## Directions
Report how many lines of the items below contain the word "screenshot", giving only the number.

Rows of pointing data

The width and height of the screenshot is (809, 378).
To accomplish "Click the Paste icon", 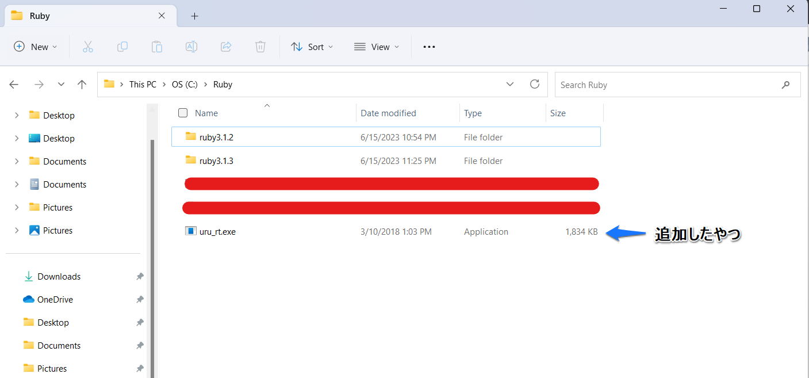I will tap(156, 47).
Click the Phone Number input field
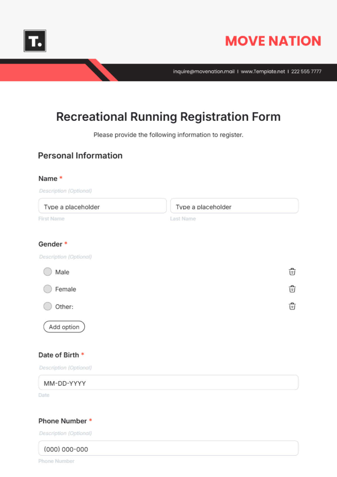 169,448
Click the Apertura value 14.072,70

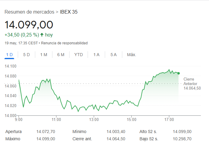click(x=45, y=132)
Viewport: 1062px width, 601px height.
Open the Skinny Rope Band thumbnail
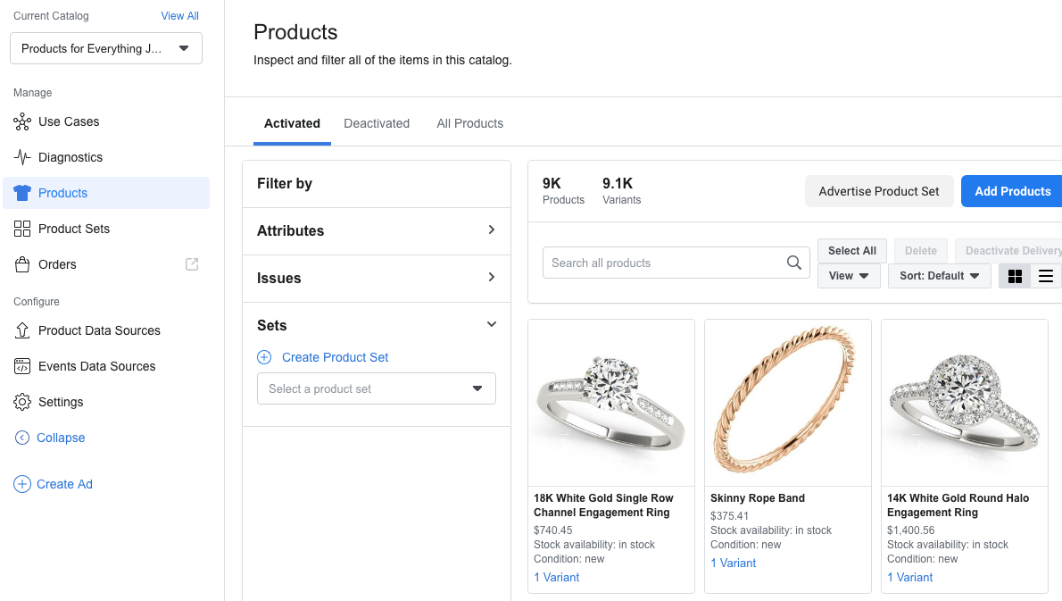point(788,403)
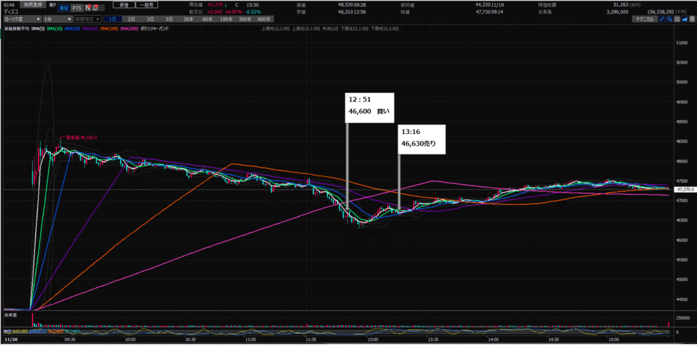Select the 5日 range tab
This screenshot has width=697, height=345.
point(169,20)

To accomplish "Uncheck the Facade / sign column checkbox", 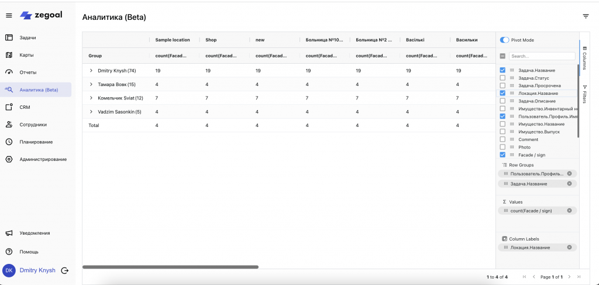I will click(502, 155).
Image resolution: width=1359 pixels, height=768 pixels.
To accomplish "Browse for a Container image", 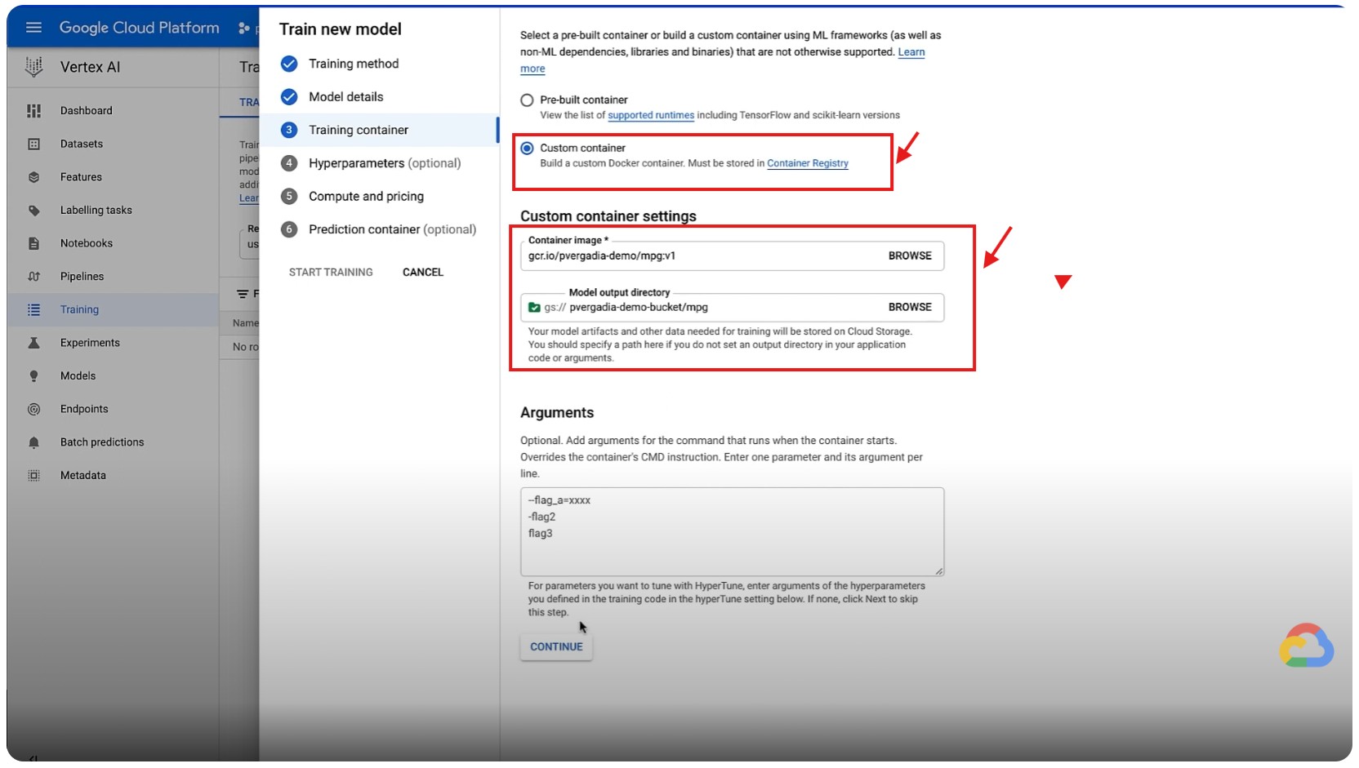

## Exercise response
2